The stability of tristetraprolin mRNA is regulated by mitogen-activated protein kinase p38 and by tristetraprolin itself - PubMed (original) (raw)
. 2004 Jul 30;279(31):32393-400.
doi: 10.1074/jbc.M402059200. Epub 2004 Jun 7.
Affiliations
- PMID: 15187092
- DOI: 10.1074/jbc.M402059200
Free article
The stability of tristetraprolin mRNA is regulated by mitogen-activated protein kinase p38 and by tristetraprolin itself
Carmen R Tchen et al.

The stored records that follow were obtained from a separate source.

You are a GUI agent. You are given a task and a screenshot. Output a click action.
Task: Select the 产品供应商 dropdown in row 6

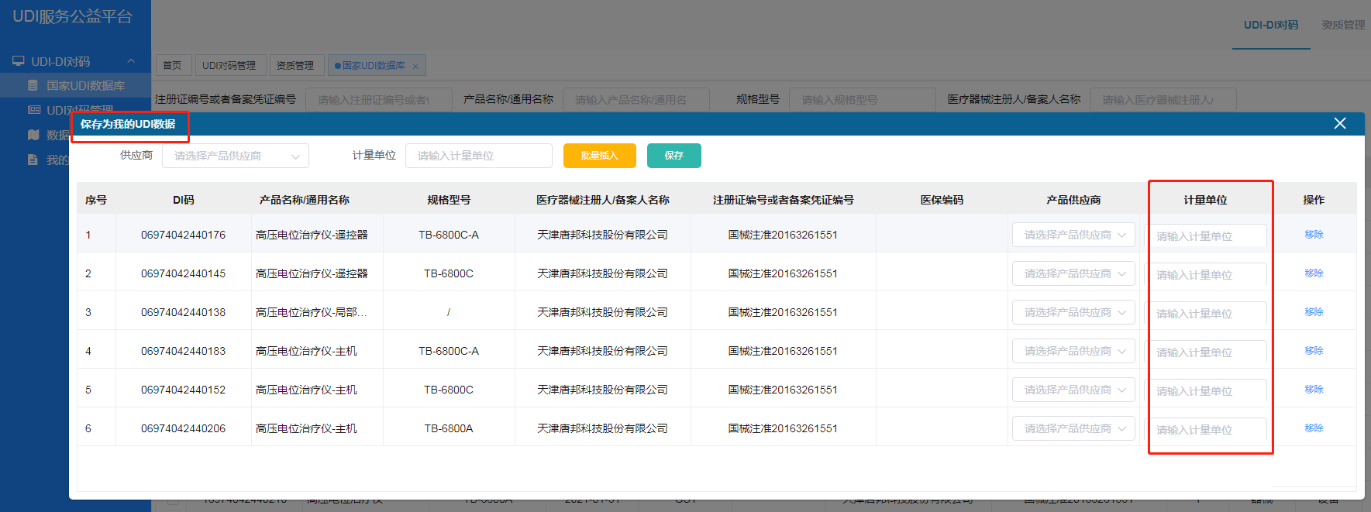1073,428
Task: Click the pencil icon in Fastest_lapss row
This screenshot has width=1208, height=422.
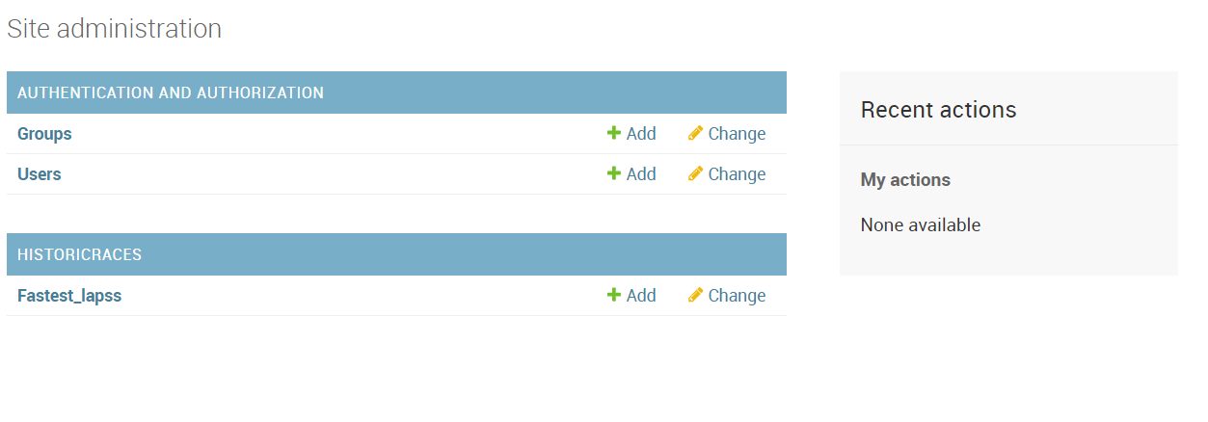Action: point(695,296)
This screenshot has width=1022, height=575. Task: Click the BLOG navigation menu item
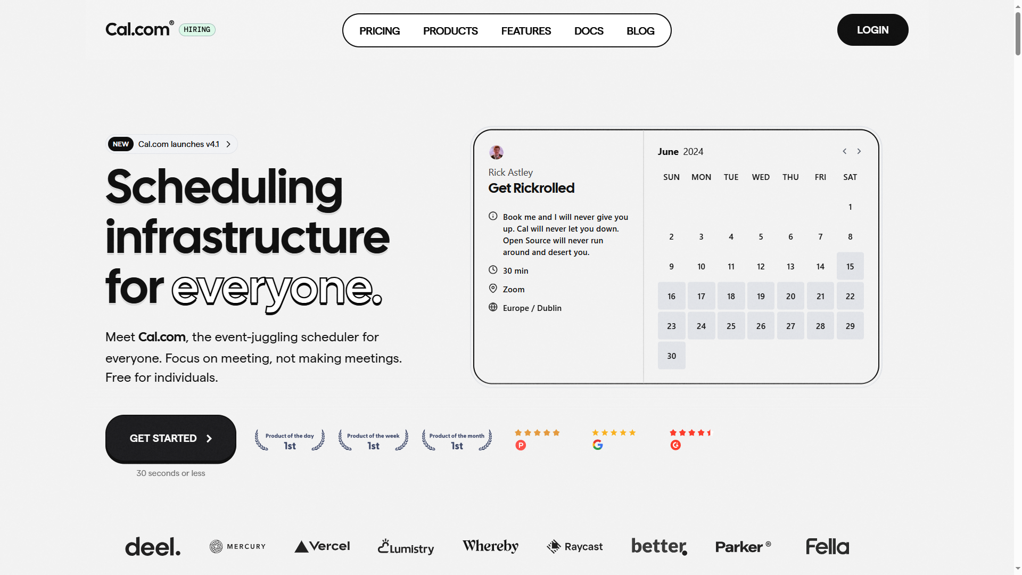pos(640,30)
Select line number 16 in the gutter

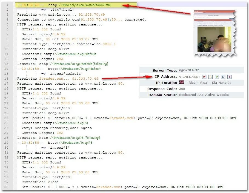[7, 79]
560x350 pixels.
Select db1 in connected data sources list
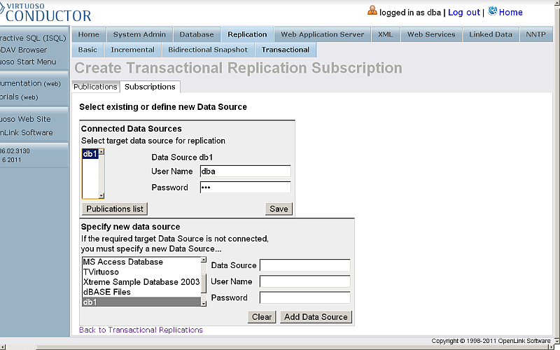[x=89, y=154]
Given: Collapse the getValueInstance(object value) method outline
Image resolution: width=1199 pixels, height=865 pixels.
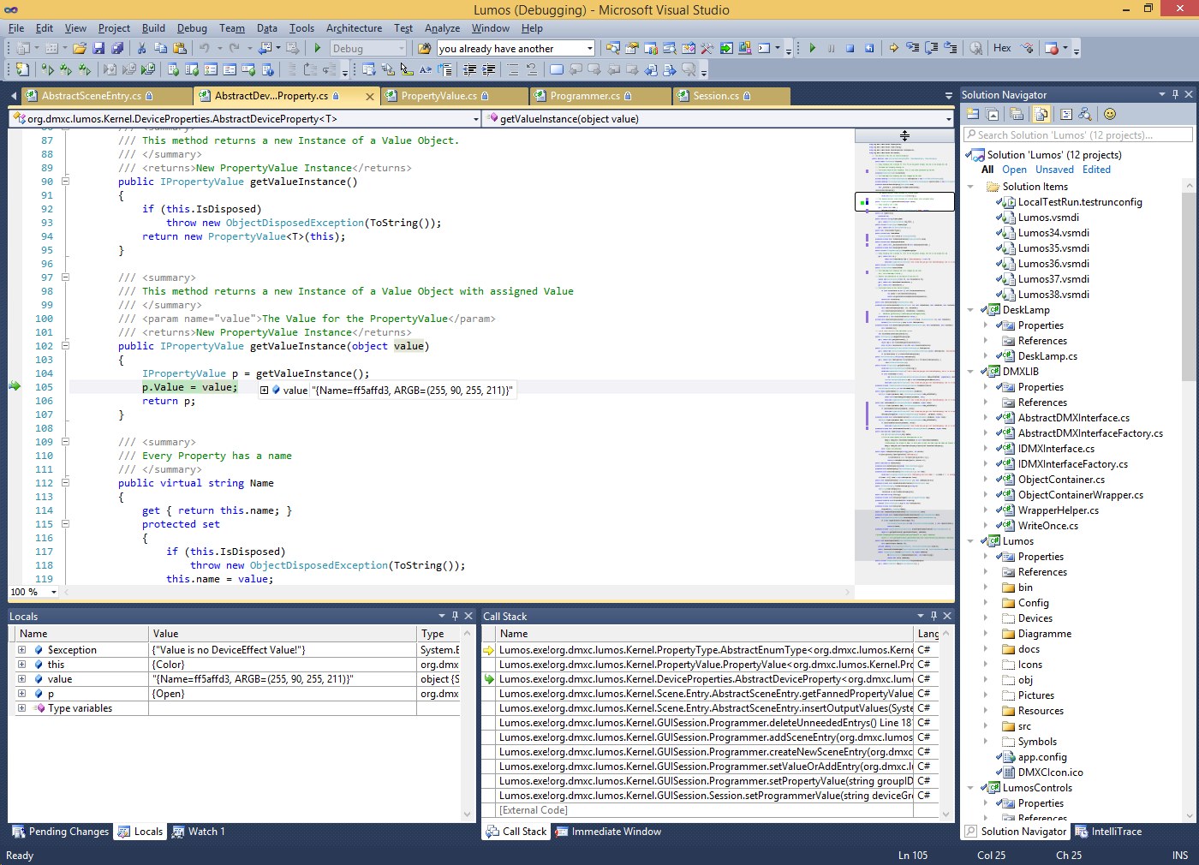Looking at the screenshot, I should pos(65,346).
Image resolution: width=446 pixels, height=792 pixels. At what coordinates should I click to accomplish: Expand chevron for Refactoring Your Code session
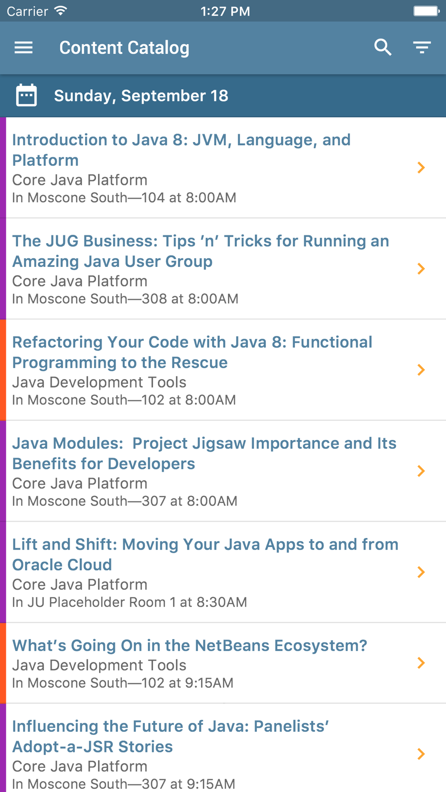click(421, 370)
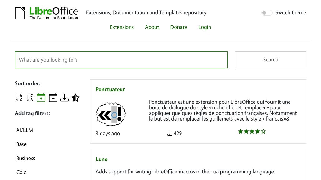The width and height of the screenshot is (321, 180).
Task: Focus the 'What are you looking for?' field
Action: 121,60
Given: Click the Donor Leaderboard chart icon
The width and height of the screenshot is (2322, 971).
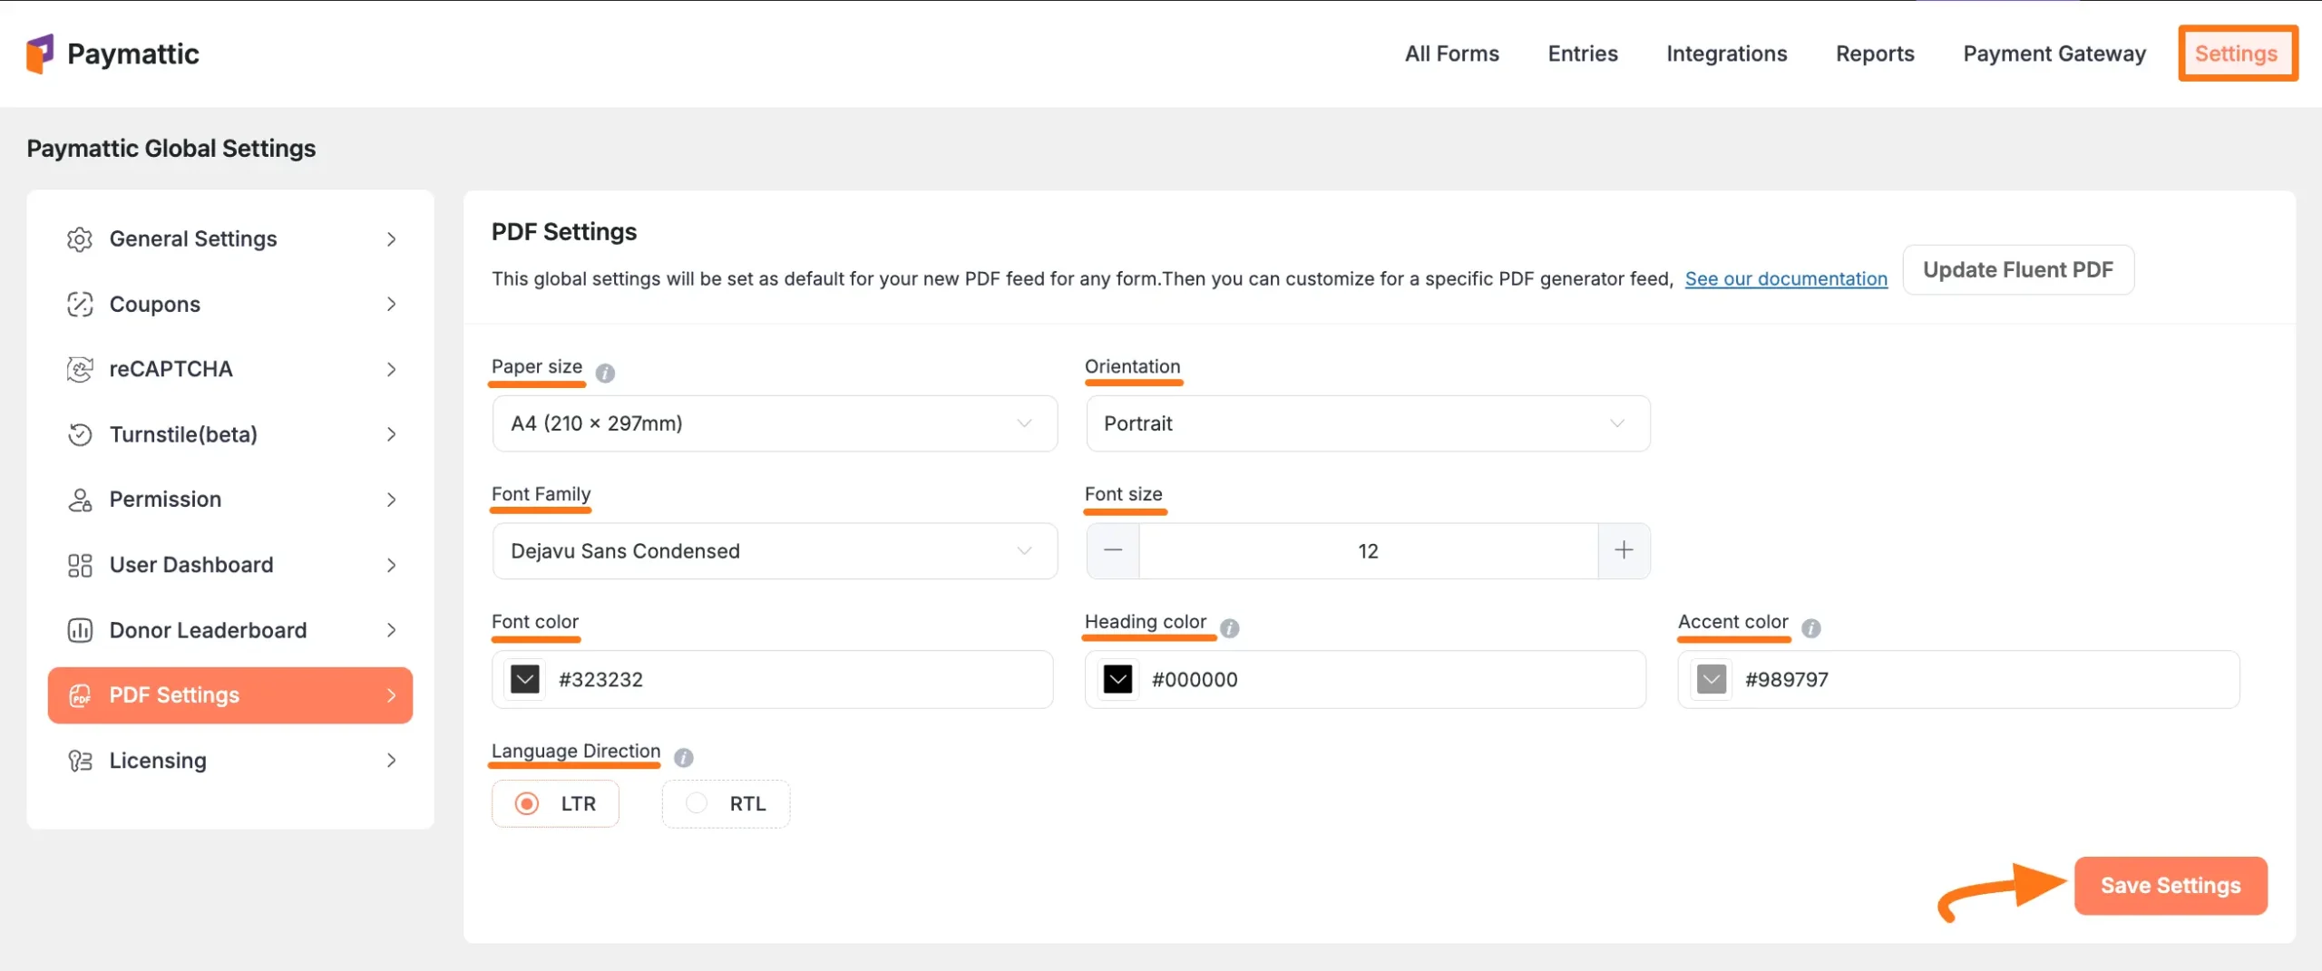Looking at the screenshot, I should (x=80, y=630).
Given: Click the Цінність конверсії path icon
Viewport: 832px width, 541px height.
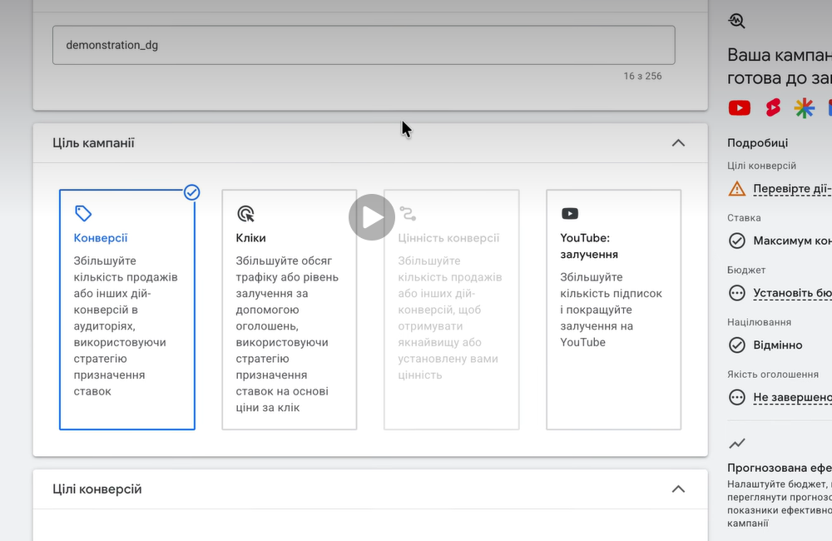Looking at the screenshot, I should coord(408,213).
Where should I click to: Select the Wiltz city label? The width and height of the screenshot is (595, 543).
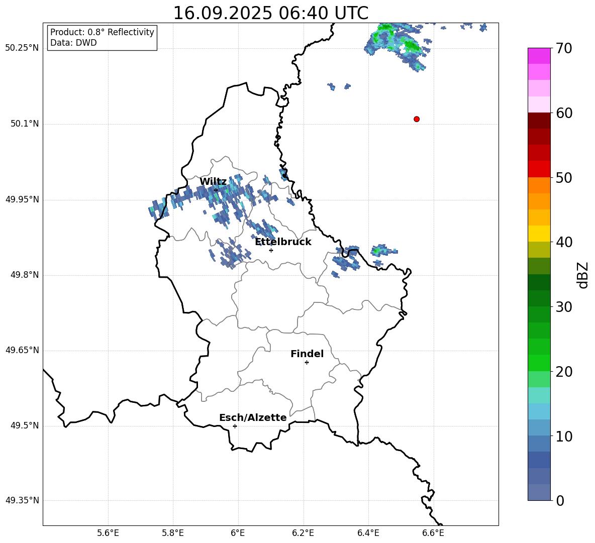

J Biol Chem. 2004.
Free article
Abstract
Tristetraprolin (TTP) is an mRNA-destabilizing protein that negatively regulates the expression of proinflammatory mediators such as tumor necrosis factor alpha, granulocyte/macrophage colony-stimulating factor, and cyclooxygenase 2. Here we investigate the regulation of TTP expression in the mouse macrophage cell line RAW264.7. We show that TTP mRNA is expressed in a biphasic manner following stimulation of cells with lipopolysaccharide and that the second phase of expression, like the first, is dependent on mitogen-activated protein kinase (MAPK) p38. MAPK p38 acts through a downstream kinase to stabilize TTP mRNA, and this stabilization is mediated by an adenosine/uridine-rich region at the 3'-end of the TTP 3'-untranslated region. Hence TTP is post-transcriptionally regulated in a similar manner to several proinflammatory genes. We also demonstrate that TTP is able to bind to its own 3'-untranslated region and negatively regulate its own expression, forming a feedback loop to limit expression levels.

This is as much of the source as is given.